» Instructions to follow
Leave out the pictures and retype exactly the lines from the one with "The height and width of the screenshot is (512, 1007)." through the end of the records.

(Data entries)
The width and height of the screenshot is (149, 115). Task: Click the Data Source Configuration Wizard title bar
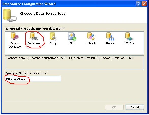point(68,4)
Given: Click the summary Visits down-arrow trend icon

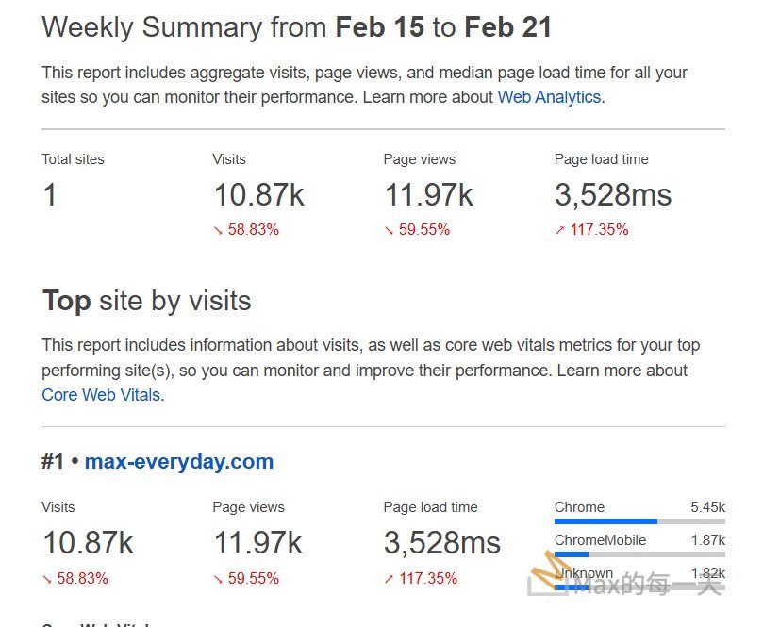Looking at the screenshot, I should coord(219,230).
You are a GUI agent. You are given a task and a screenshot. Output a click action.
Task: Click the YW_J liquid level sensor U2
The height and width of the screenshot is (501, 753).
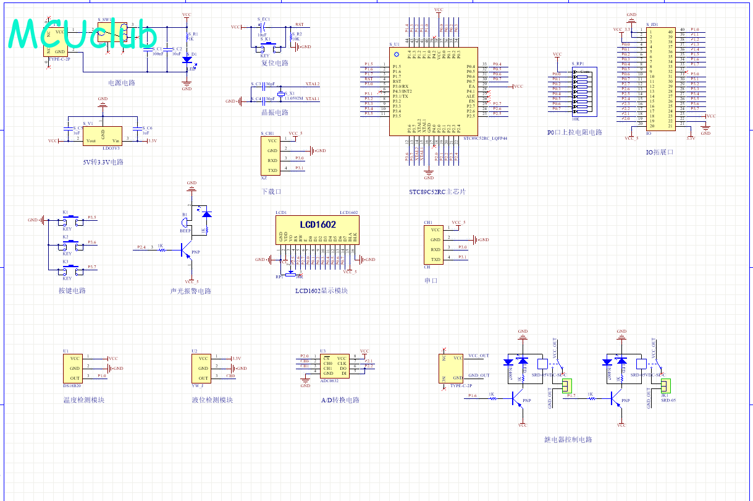pyautogui.click(x=201, y=368)
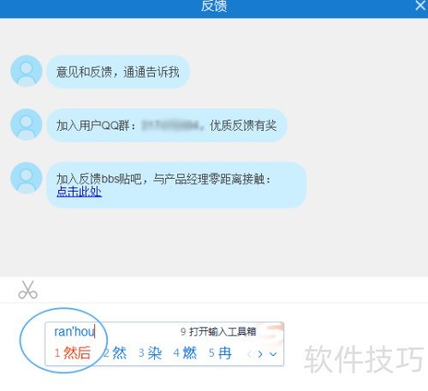Click the first message avatar icon

click(27, 71)
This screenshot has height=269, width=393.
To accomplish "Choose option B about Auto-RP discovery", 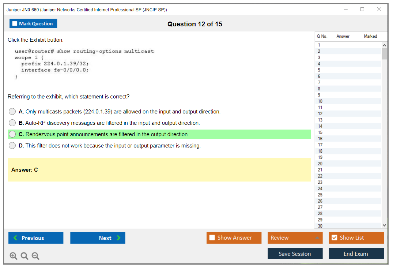I will coord(12,123).
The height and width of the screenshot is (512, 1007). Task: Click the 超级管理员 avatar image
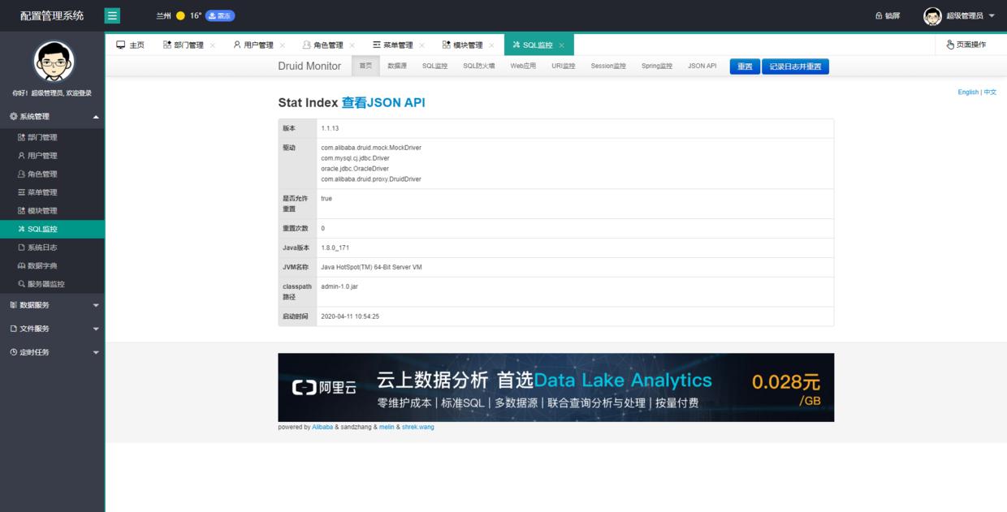932,14
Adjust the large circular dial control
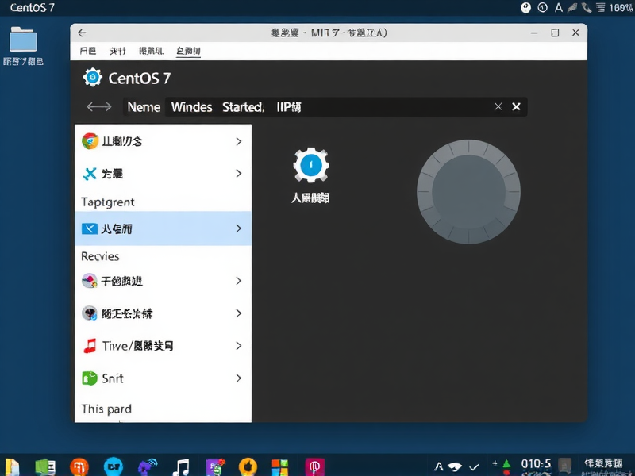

» Answer box
The height and width of the screenshot is (512, 1007). Task: Click the 超级管理员 avatar image
932,14
Adjust the large circular dial control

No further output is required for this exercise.